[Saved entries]

—————

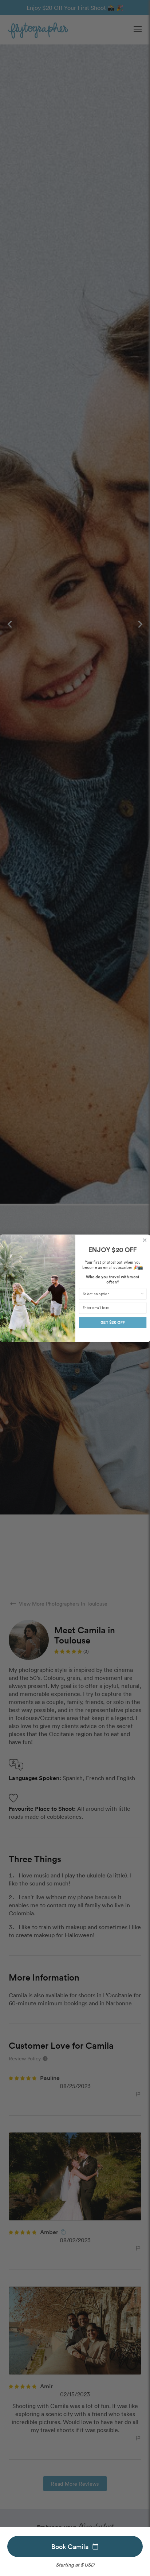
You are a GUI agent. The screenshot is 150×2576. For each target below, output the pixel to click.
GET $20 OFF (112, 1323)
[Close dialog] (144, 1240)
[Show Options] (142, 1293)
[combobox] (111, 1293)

—————

Task prompt —
Copy out the data above exactly, except the pictures.

Result —
You are a GUI agent. The screenshot is 150×2576. For each target below, output the pixel to click.
GET $20 OFF (112, 1323)
[Close dialog] (144, 1240)
[Show Options] (142, 1293)
[combobox] (111, 1293)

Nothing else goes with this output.